Dramatic Advances Sweep Iraq, Boosting Support for Democracy

One way to assess violence is with an index showing how many Iraqis report any of a list of violent occurrences in their area. In August 2007, 71 percent reported at least one such incident in the previous six months. Last February it was about the same, 68 percent. Today fewer, 54 percent, report at least one such incident in the last six months. (And this does not take into account the frequency with which these incidents occur – even more sharply down, per Iraqi and U.S. government reports.)

Iraqi living conditions, foreign relations and the shoe thrower

LIVING CONDITIONS – Beyond violence, some living conditions, even if improved, are far from ideal. Just 40 percent of Iraqis say they have good access to medical care – up just 9 points from its worst, and far below its peak, 62 percent in pre-strife 2005. Access to medical care is reported by 59 percent of Kurds and 46 percent of Shiites, but that plummets to 19 percent among Sunni Arabs.

The availability of jobs is a complaint across groups; only about a third of Iraqis, 34 percent, rate this positively, almost unchanged in the last year (with a 10-point gain among Shiites, but an 11-point drop among Kurds). In another measure, more than twice as many say the availability of jobs has worsened in the last six months as say it's improved, 35 percent vs. 14 percent.

On other basics, just 38 percent rate their access to clean water positively, up 13 points from its low but still far below its best, 58 percent, in 2005. Just 38 percent also say they have a good supply of electricity – but that's up, remarkably, from just 12 percent last year. The number of Iraqis who say they have no electricity whatsoever from power lines (as opposed to generators) has been cut in half since March 2007. While six in 10 still lack reliable power, there have been real gains.

The advance in positive ratings of electric supply has occurred very disproportionately among Shiites, notably in Basra, but also in the provinces of Babil and Dhi Qar.

But the single biggest advance is in the supply of fuel for cooking and driving: A year ago just 19 percent rated theirs positively; today that's stormed to 68 percent. Factors could include lower prices on the export market and a more concerted government effort in domestic fuel distribution.

Among other conditions, local schools are well-rated (65 percent say theirs are good), as is local government (dramatically improved, as per above) and the availability of basic household goods, steady after improving sharply last year. Security, crime protection and freedom of movement, as noted, are vastly better, leading the way to broader improvements. And despite the shortage of jobs, 60 percent nonetheless rate their economic situation positively, steady from last year and well up from 2007, albeit 10 points below its peak in 2005.

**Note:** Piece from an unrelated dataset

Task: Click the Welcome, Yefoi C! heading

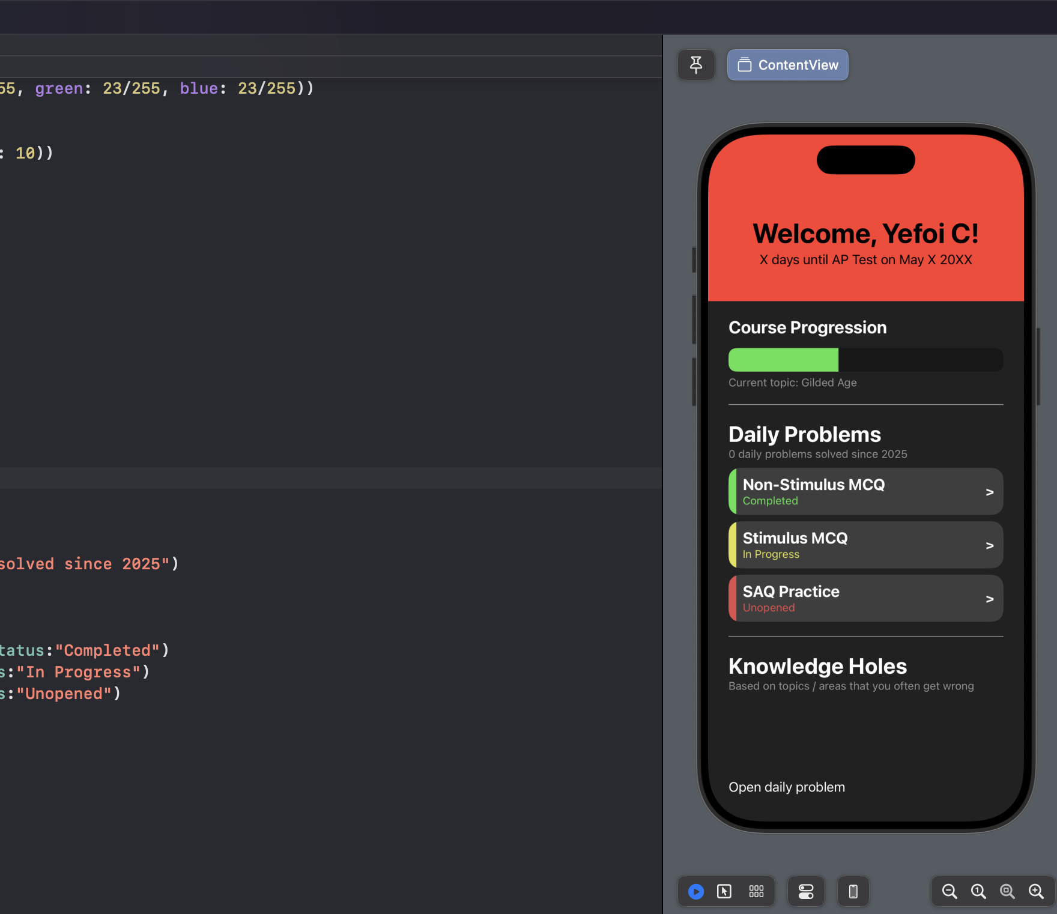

Results throughout this poll show strong relationships between security, development and positive public attitudes. Where security is rated better, so are current conditions and expectations, both personally and nationally. And an index of development (see table on page 14 of PDF) shows how basic attitudes improve sharply along with ratings of local conditions. Security is essential, but development no less so.